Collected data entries
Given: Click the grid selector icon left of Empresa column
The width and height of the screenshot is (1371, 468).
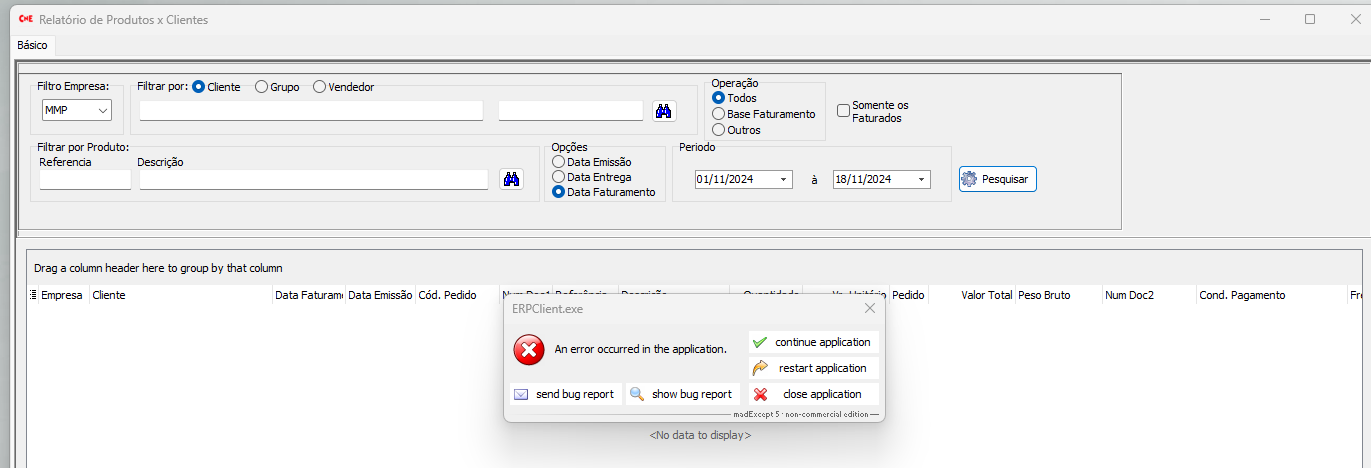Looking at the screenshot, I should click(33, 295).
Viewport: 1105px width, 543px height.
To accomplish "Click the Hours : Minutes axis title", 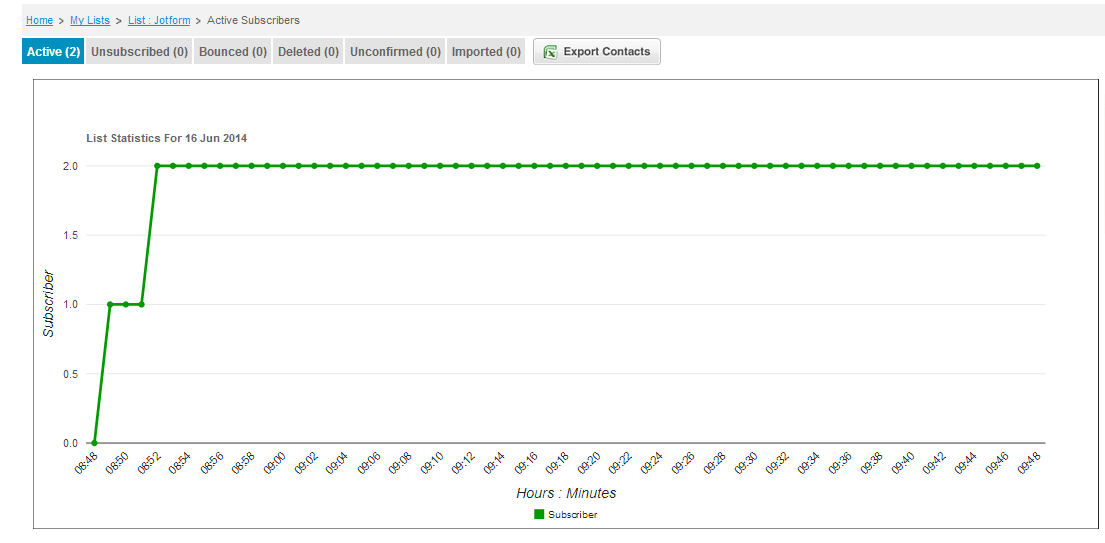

■ Assignment
Working from the records above, reproduce exactly the lines from the one with "Viewport: 1105px width, 543px height." through the last line, without the pictures.

■ Response area
Viewport: 1105px width, 543px height.
To accomplish "Click the Hours : Minutes axis title", 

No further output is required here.